:: Record extracts ::
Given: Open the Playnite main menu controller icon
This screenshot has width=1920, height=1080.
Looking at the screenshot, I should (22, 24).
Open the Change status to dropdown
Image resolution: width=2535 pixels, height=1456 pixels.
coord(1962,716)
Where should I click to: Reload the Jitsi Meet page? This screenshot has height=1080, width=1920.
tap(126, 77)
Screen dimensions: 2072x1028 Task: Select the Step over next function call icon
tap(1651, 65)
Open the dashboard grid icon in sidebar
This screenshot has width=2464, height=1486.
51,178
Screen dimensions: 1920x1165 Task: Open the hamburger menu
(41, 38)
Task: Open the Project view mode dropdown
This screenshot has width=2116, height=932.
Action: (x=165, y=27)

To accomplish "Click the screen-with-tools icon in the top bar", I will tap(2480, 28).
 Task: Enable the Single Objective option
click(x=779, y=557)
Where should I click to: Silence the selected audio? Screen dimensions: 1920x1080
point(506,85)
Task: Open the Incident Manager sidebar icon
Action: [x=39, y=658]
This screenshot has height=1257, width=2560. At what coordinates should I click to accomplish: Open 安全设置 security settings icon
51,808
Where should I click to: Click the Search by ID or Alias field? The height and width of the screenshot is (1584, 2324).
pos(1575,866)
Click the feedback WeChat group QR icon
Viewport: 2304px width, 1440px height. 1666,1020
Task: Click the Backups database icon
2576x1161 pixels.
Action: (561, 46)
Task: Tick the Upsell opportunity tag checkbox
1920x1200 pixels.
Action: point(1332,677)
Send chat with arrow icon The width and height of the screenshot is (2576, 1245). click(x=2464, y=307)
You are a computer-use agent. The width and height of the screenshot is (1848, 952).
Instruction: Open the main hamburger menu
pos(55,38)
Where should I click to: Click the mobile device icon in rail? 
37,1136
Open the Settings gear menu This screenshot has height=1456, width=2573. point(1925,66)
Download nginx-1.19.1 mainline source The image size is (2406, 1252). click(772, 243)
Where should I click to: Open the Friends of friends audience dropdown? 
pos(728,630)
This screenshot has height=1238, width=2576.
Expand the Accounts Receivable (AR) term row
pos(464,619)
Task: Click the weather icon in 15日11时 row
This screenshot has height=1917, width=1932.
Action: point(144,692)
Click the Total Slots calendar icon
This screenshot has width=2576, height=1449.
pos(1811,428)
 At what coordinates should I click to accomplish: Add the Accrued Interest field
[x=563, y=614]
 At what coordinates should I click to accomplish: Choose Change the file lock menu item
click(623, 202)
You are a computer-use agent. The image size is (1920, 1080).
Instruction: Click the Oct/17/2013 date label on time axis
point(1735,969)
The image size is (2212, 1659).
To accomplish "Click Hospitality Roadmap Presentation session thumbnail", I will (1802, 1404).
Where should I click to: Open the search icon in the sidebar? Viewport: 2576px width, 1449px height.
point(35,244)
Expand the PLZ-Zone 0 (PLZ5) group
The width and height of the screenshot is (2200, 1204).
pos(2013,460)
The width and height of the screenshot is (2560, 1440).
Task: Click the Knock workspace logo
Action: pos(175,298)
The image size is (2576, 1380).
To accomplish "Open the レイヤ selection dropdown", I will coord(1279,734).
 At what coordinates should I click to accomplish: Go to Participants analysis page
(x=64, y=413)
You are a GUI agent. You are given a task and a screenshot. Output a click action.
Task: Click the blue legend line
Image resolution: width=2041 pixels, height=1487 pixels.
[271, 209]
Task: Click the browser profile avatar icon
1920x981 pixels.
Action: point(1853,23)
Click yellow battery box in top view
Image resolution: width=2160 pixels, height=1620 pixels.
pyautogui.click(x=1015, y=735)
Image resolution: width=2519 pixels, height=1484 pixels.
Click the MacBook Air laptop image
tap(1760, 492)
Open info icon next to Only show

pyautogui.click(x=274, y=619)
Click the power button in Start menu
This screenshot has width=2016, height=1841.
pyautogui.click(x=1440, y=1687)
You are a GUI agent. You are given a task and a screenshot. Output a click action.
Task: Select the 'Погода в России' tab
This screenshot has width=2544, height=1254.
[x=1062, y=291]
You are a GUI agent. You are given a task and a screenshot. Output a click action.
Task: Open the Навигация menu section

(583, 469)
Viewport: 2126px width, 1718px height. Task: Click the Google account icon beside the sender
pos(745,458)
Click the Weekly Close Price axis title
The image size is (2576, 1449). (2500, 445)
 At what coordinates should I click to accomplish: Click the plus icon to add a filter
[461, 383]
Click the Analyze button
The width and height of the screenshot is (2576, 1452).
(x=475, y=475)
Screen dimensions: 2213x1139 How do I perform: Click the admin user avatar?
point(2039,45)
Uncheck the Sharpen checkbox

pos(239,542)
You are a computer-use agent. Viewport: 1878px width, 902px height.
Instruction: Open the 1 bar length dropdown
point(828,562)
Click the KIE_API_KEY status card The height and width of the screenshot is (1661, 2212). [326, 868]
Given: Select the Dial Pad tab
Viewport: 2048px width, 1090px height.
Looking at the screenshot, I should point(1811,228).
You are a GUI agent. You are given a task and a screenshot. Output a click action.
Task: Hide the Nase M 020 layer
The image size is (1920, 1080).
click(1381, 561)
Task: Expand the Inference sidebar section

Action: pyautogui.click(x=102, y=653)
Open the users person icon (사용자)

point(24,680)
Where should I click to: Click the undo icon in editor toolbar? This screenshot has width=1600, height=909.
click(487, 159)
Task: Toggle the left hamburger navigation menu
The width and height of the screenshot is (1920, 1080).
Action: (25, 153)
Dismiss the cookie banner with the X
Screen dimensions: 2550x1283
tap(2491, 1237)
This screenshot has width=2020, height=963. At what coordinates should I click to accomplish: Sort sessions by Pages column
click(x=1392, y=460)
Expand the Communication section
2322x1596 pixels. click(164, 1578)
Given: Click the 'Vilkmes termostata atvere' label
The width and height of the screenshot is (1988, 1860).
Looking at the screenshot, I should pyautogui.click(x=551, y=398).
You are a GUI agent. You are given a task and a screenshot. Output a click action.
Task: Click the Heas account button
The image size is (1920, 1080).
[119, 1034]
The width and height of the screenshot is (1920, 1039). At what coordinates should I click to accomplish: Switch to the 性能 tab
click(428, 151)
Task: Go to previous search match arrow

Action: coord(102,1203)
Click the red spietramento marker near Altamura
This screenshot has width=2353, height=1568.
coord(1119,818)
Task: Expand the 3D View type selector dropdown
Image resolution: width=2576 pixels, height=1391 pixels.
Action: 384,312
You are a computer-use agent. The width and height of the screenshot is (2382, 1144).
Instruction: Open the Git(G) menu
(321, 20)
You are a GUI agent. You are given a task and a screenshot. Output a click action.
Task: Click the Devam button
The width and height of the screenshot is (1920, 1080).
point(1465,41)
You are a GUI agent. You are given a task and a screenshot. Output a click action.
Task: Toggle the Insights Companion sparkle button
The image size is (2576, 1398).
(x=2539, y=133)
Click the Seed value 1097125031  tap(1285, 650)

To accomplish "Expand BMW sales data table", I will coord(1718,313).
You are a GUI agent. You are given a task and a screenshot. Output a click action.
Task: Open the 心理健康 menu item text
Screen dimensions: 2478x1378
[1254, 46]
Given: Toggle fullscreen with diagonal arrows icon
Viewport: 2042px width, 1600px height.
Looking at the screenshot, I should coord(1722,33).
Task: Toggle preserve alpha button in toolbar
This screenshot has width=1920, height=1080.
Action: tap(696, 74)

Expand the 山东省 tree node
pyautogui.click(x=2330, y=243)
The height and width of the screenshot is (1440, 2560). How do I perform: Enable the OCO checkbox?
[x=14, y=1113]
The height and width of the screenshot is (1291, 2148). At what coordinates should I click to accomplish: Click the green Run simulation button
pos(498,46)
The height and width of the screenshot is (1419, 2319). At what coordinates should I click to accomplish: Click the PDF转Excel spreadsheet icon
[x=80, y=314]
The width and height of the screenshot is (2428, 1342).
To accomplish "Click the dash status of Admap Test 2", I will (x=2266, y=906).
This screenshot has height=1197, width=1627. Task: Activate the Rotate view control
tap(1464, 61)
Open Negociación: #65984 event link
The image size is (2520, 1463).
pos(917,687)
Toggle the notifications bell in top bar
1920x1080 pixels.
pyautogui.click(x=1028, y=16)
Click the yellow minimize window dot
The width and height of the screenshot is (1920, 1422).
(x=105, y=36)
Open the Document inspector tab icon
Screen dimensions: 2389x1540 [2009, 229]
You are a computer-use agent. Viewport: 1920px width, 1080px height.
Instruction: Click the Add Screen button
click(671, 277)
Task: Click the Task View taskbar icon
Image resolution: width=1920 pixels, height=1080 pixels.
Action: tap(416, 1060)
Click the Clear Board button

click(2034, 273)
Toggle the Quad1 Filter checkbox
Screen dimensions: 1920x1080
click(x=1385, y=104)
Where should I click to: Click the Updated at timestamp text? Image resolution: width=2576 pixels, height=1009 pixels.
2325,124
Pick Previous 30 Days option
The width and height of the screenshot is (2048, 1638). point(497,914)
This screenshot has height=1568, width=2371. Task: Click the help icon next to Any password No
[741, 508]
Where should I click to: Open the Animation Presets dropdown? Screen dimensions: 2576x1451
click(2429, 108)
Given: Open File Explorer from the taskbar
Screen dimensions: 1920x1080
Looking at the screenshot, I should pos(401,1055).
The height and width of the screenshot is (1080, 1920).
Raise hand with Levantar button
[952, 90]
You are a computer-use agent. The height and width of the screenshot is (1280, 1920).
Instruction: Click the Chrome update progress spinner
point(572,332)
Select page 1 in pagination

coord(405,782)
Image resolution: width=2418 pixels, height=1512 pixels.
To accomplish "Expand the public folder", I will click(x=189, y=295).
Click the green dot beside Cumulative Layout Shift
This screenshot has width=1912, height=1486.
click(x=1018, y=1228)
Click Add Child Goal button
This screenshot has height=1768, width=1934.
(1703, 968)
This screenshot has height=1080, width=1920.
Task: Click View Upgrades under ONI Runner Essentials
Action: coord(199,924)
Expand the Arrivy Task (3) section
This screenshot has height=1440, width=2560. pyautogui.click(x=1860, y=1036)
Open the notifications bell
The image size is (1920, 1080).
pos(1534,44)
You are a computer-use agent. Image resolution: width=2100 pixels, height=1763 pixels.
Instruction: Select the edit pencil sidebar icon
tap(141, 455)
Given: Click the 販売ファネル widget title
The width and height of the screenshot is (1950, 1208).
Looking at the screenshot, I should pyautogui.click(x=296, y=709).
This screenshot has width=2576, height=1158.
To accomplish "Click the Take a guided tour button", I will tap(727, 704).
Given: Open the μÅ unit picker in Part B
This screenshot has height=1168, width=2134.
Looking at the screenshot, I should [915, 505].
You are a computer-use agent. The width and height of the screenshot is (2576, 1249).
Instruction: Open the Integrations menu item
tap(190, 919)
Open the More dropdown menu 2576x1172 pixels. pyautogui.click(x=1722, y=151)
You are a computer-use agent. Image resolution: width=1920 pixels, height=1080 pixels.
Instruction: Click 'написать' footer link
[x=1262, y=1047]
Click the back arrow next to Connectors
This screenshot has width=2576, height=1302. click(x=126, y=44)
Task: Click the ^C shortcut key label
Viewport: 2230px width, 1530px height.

:: What to produce ::
Search the listing for the word "taskbar". Copy every line in which it occurs.

:: Response to the task ::
Task: Click the Task View taskbar icon
Given: Open File Explorer from the taskbar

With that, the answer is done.